In this worksheet, students will learn how to solve a pair of simultaneous equations (one linear and one quadratic) using the substitution method.

'Solve Linear and Quadratic Simultaneous Equations' worksheet

Key stage:  KS 4

GCSE Subjects:   Maths

GCSE Boards:   Pearson Edexcel, OCR, Eduqas, AQA,

Curriculum topic:   Algebra

Curriculum subtopic:   Solving Equations and Inequalities Algebraic Equations

Difficulty level:  

Worksheet Overview

You may have already learnt how to use the substitution method to solve two linear simultaneous equations.

This activity contains challenging problems, so make sure you are confident to solve simultaneous equations using a variety of methods to solve a pair of linear equations.

In this activity, we extend this idea to deal with situations where one equation is linear but the other is not (usually quadratic).

The method of substitution will stay the same, but the problems will become more complicated and lengthy. 

 

 

Let's look at an example to explore this now.

 

Solve these simultaneous equations:

x - y = 1   (1)

x² + y² = 13  (2)

 

In this question, equation (1) is linear and (2) is quadratic.

We always substitute the linear into the quadratic equation, but first, we must rearrange (1) so that either x or y is the subject.

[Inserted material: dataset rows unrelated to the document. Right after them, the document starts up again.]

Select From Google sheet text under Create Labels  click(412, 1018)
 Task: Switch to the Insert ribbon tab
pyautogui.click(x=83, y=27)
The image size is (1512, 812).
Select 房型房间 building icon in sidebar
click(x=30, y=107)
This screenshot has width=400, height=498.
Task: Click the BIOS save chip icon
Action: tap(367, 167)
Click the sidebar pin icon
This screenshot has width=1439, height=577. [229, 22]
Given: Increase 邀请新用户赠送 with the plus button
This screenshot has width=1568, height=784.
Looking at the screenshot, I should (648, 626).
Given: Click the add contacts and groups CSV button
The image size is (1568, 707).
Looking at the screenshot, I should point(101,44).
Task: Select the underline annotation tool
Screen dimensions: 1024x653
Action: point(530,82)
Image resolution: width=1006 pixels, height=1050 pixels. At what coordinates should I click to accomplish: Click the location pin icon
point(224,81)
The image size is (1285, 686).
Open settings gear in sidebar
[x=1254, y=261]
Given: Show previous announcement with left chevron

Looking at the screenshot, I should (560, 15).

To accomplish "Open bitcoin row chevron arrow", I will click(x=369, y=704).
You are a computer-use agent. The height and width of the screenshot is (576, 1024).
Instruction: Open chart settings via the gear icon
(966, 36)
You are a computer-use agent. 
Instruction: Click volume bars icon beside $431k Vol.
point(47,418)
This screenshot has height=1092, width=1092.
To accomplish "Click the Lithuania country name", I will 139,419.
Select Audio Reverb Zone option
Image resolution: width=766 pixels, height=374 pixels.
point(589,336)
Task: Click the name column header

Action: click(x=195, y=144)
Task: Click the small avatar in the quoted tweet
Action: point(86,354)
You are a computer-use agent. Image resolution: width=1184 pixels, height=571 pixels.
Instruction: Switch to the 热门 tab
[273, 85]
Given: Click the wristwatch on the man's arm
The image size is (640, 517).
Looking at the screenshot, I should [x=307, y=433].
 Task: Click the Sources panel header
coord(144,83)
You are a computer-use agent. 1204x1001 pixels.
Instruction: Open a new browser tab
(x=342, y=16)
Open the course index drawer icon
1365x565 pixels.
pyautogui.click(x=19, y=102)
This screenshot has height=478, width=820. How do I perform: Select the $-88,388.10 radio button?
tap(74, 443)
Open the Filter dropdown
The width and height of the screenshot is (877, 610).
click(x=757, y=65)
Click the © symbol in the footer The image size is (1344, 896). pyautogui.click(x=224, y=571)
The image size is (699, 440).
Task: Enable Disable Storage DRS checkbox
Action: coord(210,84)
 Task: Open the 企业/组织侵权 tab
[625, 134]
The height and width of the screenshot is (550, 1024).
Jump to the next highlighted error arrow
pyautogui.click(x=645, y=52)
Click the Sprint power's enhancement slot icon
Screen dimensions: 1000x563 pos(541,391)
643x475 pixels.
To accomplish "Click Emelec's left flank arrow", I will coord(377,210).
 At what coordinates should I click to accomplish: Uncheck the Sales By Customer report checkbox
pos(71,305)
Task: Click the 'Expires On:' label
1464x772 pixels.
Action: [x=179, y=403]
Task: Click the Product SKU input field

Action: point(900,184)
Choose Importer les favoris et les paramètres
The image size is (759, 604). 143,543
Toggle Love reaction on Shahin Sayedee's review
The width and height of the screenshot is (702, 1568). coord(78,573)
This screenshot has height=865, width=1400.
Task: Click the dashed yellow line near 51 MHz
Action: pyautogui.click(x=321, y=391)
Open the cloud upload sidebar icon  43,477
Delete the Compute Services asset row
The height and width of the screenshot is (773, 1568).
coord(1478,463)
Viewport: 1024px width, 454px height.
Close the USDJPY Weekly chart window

In this case, because equation (2) contains both and y², it does not matter which we choose, so let's make x the subject.

 

Adding to both sides gives us:

x = 1 + y  (1)

 

Now we can substitute this into (2):

(1 + y)² + y² = 13  (2)

 

Now, we need to expand the brackets and simplify:

1 + 2y + y² + y² = 13

2y² + 2y - 12 = 0

 

This is now a quadratic equation involving y, so needs to be solved using any of the methods we have in our toolkit for solving quadratics.

 

Firstly we can divide the whole equation by 2 to make life easier:

y² + y - 6 = 0

 

Always try to factorise before you turn to any other method for solving quadratics, as this is usually the easiest and quickest method. 

 

This equation will factorise into two brackets:

(y + 3)(y - 2) = 0

Either y + 3 = 0 or y - 2 = 0

So y = -3 or y = 2

 

So we have two possible values for y, and each will have a corresponding value for x.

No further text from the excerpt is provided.